• **TASK INSTRUCTIONS**
When you retype the data, keep every word exactly and include none of the pictures.

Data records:
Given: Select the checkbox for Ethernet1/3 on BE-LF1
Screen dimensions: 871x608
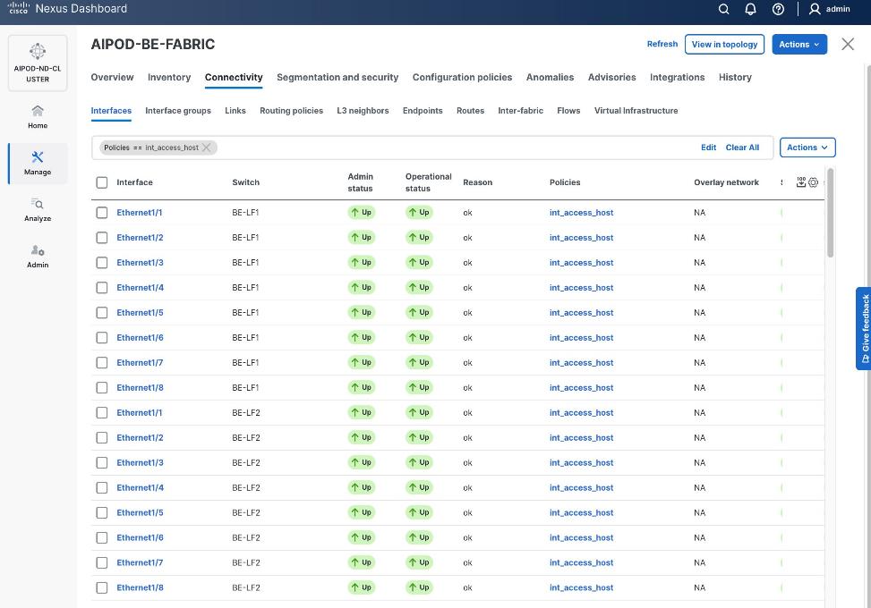Looking at the screenshot, I should (x=102, y=263).
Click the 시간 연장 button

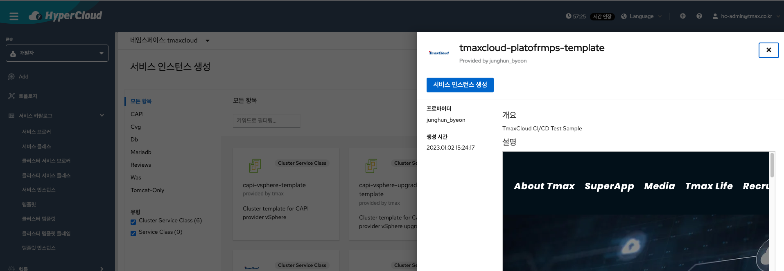[x=602, y=17]
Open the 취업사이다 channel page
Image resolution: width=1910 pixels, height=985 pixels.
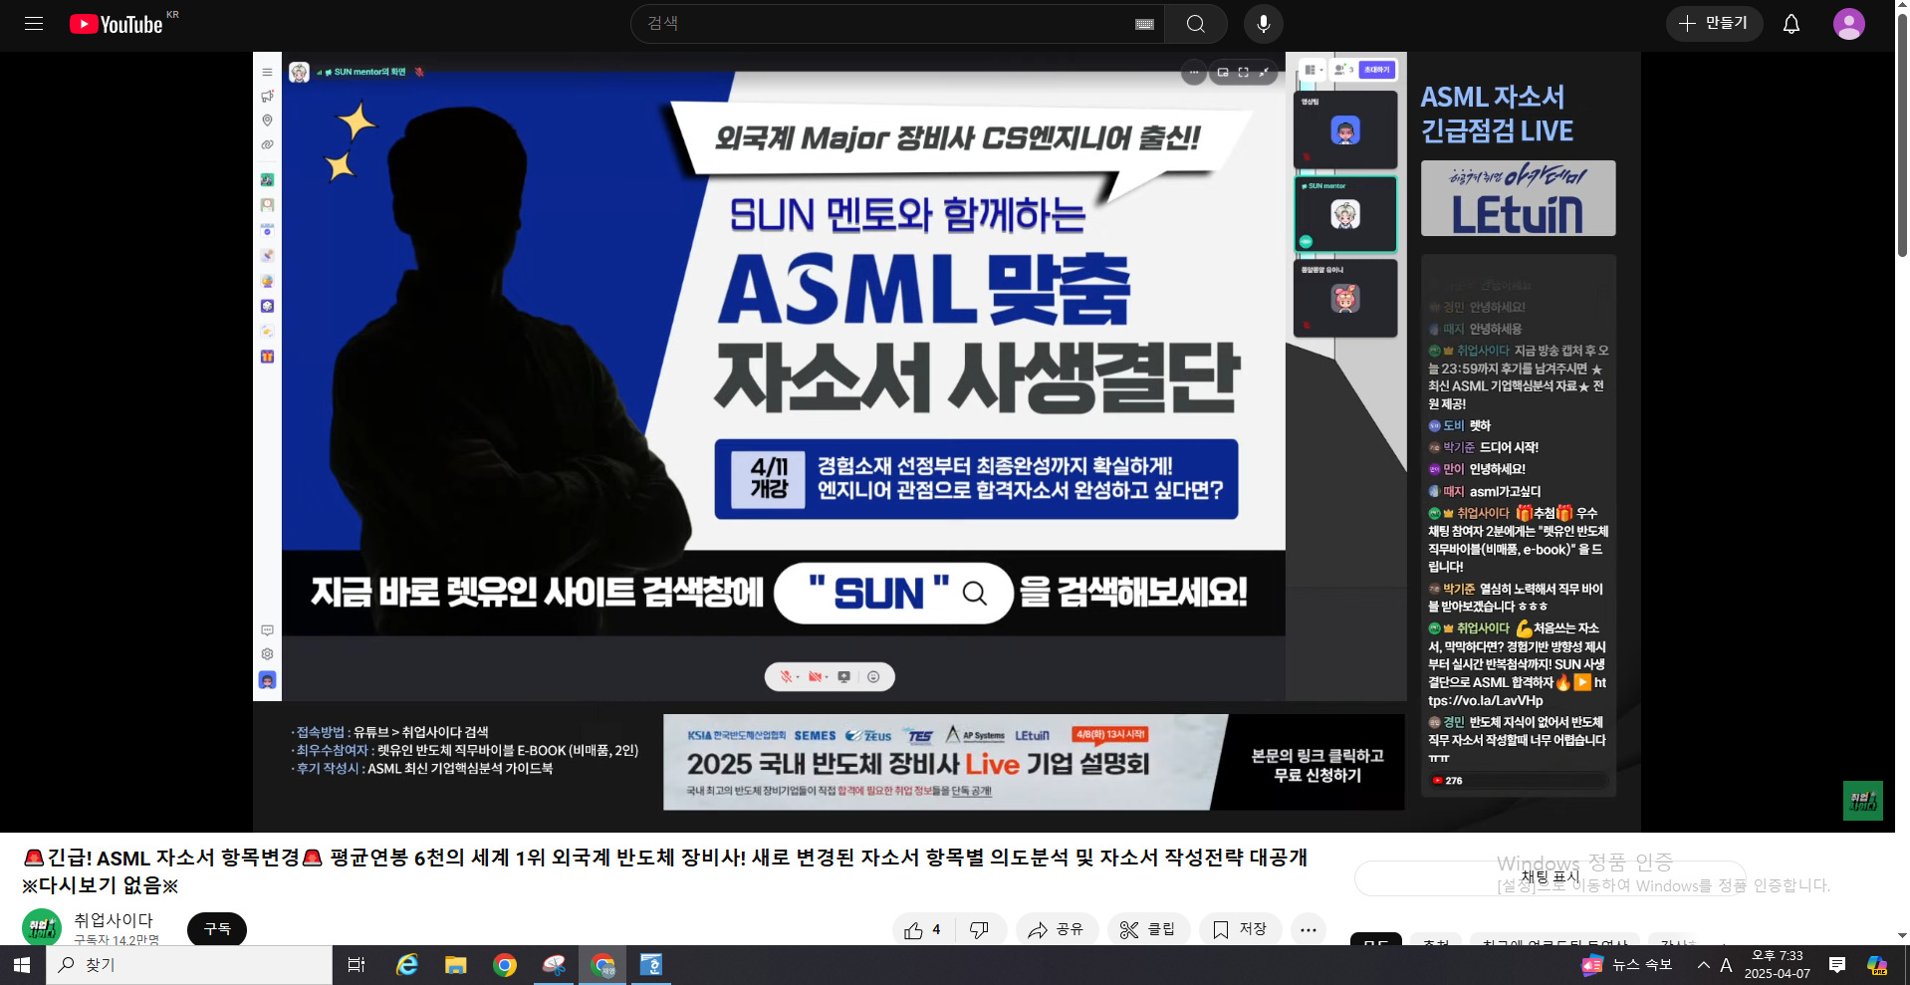coord(114,920)
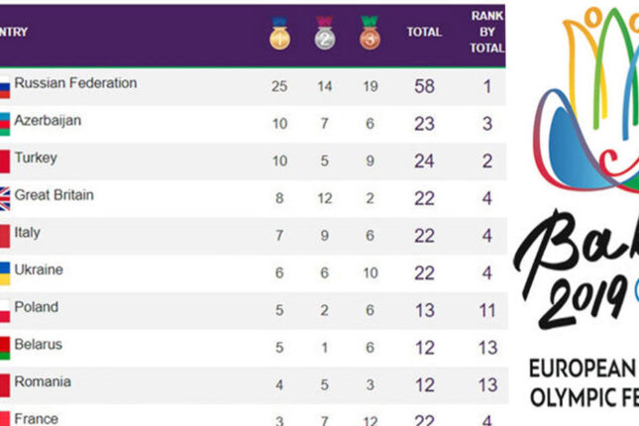Click the Great Britain flag icon

click(5, 198)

• **EXERCISE RESPONSE**
Given: Select the checkbox for Ethernet1/3 on BE-LF1
Screen dimensions: 871x608
Looking at the screenshot, I should (x=102, y=263).
Click the 시간 연장 button

[x=602, y=17]
Open the 취업사이다 channel page
Image resolution: width=1910 pixels, height=985 pixels.
coord(114,920)
Click the Great Britain flag icon

click(5, 198)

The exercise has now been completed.